Un feminismo que abogue por una paz justa requiere entender que las guerras las hacen el capital, el colonialismo y el patriarcado que las sostiene, pero también la censura, el privilegio y la indiferencia.
Estos días volvemos a leer aquello tan simplón y esencialista de que los hombres hacen la guerra y las mujeres, la paz. Fue uno de los greatest hitsde la propaganda de guerra en Ucrania –ellas tan víctimas, ellos tan crueles– y en la nueva cruzada israelí la invocación de la libertad femenina reaparece para deshumanizar al pueblo palestino, narrado como un hatajo de salvajes embrutecidos y radicales que desprecian a las mujeres. De ellas, de las palestinas, de nuevo silencio: nada. Como si no fueran una de las resistencias anticoloniales más hermosas y potentes del planeta. Ese mujerismo blanco, privilegiado y colonial que descansa sobre sus techos de cristal y sus listas de Forbes vuelve a ser llamado a filas para justificar el genocidio israelí, y si Hillary Clinton y Cherie Blair lideraron la gira por los valores occidentales para justificar la guerra de Irak, hoy es Von der Leyen quien toma la iniciativa ella solita, eso sí, sin ser la accesoria primera dama de nadie. Desde luego, liderar, ha liderado, y empoderarse, se ha empoderado. Si empoderarse es, como dicen las ricas, hacer lo que te sale del mismísimo, porque puedes y porque no tienes ningún temor a las consecuencias.

# Datos guardados
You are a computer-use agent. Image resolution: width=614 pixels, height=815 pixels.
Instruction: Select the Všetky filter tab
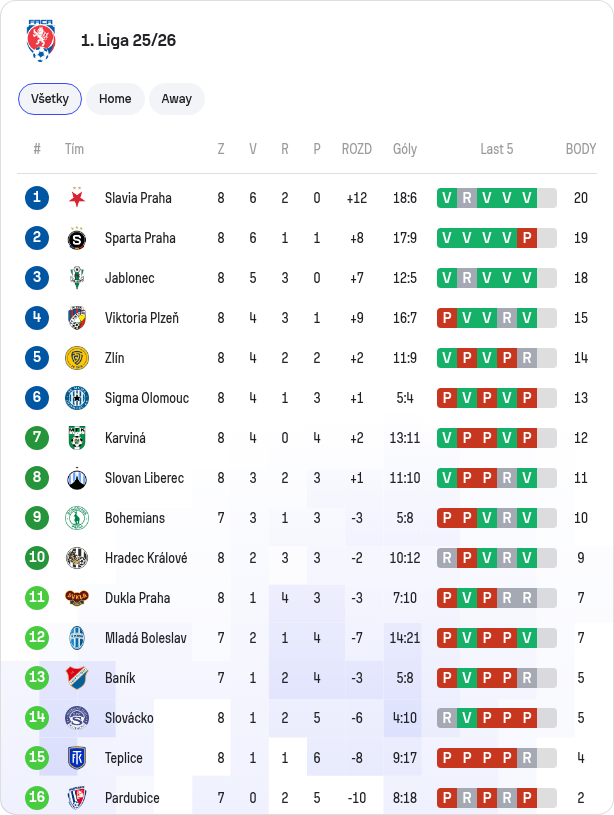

# Tarea
Di si cada afirmación concuerda con el texto sobre feminismo y guerra, con sí o no y la cita textual que lo decide.
1. Según el texto, las guerras las hacen el capital, el colonialismo y el patriarcado.
2. Hillary Clinton y Cherie Blair lideraron la gira por los valores occidentales para justificar la guerra de Afganistán.
3. Von der Leyen toma la iniciativa como primera dama.
Los datos provienen de otra fuente.

# Respuesta escrita
1. Sí: «las guerras las hacen el capital, el colonialismo y el patriarcado que las sostiene».
2. No: «para justificar la guerra de Irak».
3. No: «sin ser la accesoria primera dama de nadie».